One rainy afternoon I had a craving for a curry and decided to experiment with all the ingredients in my pantry. This recipe is made with traditional Indian ghee. To make this vegan/ vegetarian, you can just omit the meat for more vegetables, or legumes. This dish has lots of herbs such as cinnamon, turmeric, ginger, parsley, basil, garlic, rosemary and chilli. To give it a nutty crunch, I also used tahini. Sesame seeds are also a nutrient dense food as they contain a good amount of copper, manganese, calcium, magnesium, iron, phosphorus, vitamin B1, zinc, molybdenum, selenium, and dietary fibre. What also makes sesame seeds unique, is its combination of the sesamin and sesamolin compounds.. Sesamin and sesamolin are part of group of special beneficial fibres called lignans. They have been shown to assist with hypertension and cholesterol.
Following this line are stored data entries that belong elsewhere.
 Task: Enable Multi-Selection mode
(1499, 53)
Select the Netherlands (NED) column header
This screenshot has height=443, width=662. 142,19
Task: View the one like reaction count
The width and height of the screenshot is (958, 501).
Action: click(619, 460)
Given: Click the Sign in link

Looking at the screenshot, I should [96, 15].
Sesamin also protects the liver from oxidative damage.
What You Need.
500g chicken breast
500g sweet potato (lightly steamed).
200g carrots (lightly steamed).
1 large red capsicum.
1 large yellow capsicum.
1 large zucchini.
1 large onion.
1 medium bunch of broccolini.
200g of button mushrooms.
2 tablespoons of coconut oil.
2 tablespoons of Ghee
1 can of coconut milk
2 garlic cloves
1 teaspoon of ground cumin, cinnamon, turmeric, ginger, parsley, rosemary, paprika, basil and chilli (can add more if needed).
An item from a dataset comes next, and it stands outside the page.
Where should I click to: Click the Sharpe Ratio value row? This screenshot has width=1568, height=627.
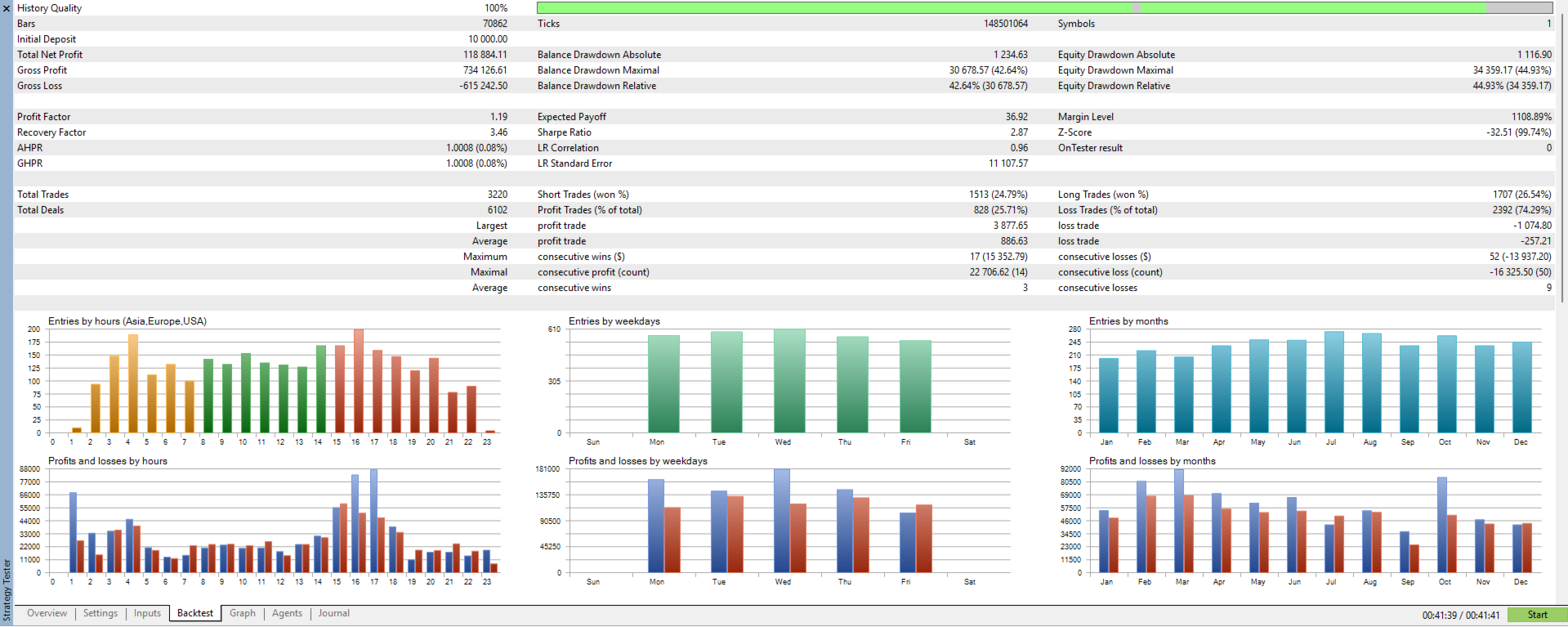click(x=783, y=132)
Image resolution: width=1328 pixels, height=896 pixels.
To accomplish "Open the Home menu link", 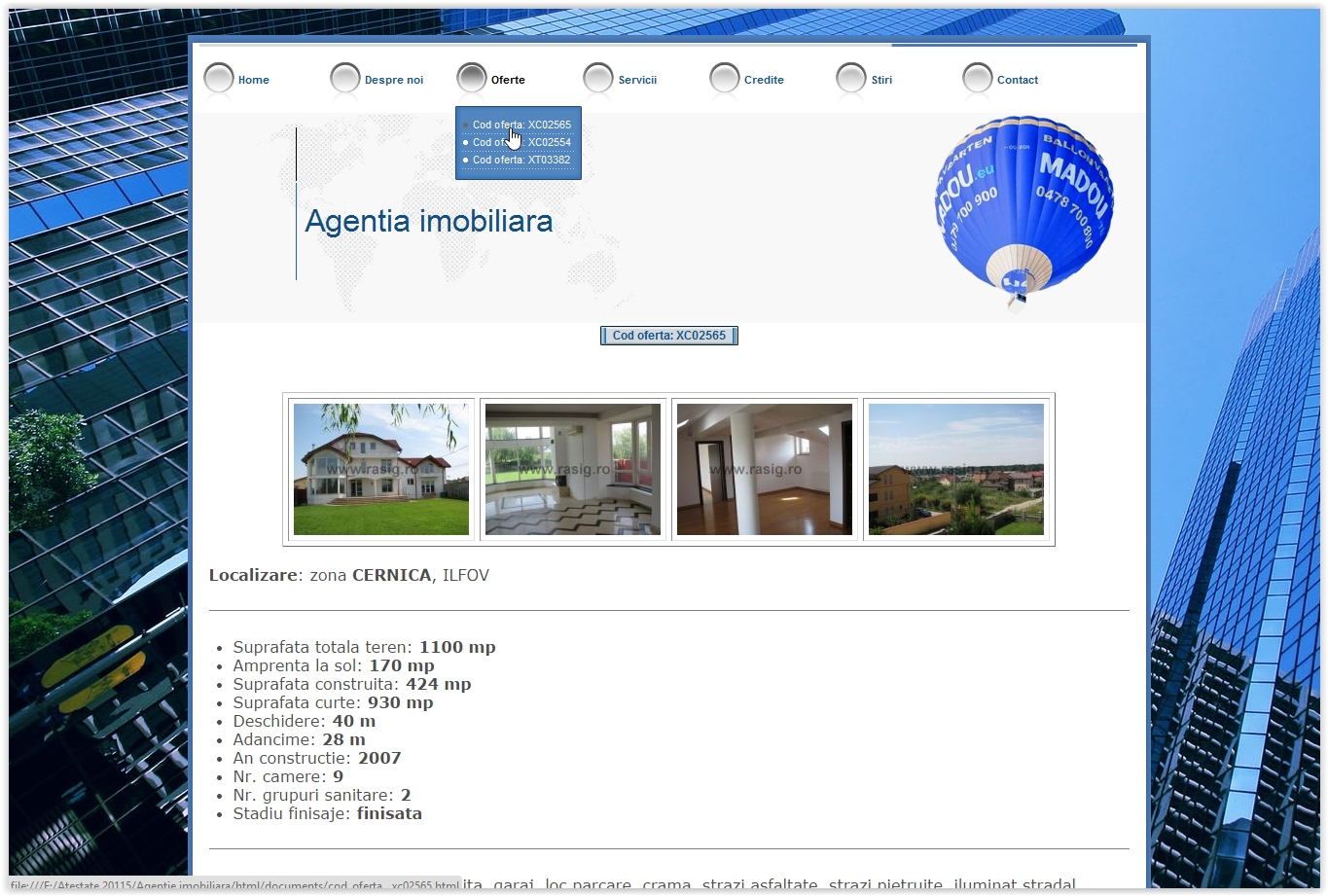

Tablespoon of coconut aminos (optional)
2 tablespoons of unhulled tahini .
Himalayan salt and black pepper.
How to make
Chop, and lightly steam the sweet potato and carrots.
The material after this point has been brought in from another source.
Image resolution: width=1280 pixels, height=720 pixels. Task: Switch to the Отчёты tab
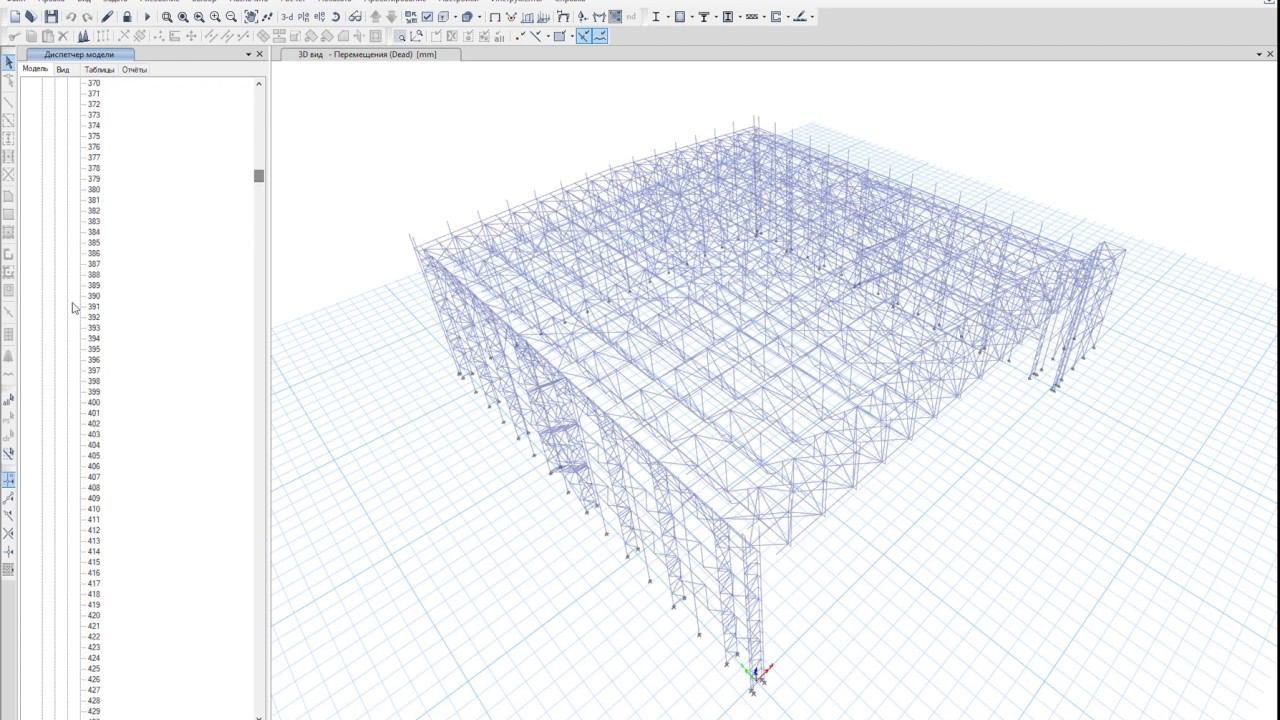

Slice and dice onion, capsicum, zucchini and broccolini.
Heat 2 tablespoons of coconut oil in a pan over a medium heat.
Sautee the onion for 3-4 minutes, or until soft.
Add in the capsicum, zucchini, broccolini, mushrooms and sauté for another 2-3 minutes.
Add in chicken breast and cook for 4 minutes, or until the chicken changes colour.
Pour in the can of coconut milk.
Add in the garlic and herbs, one by one, and stir slowly.
Stir in the ghee, tahini and coconut aminos.
Add in the steamed sweet potato and carrot.
Sprinkle with salt and pepper.
Cover, and simmer on a low heat for 45- 60 minutes but you can leave for longer depending on time.
This recipe would also work well in a slow cooker. You would not need to lightly steam the carrots and sweet potato if using a slow cooker.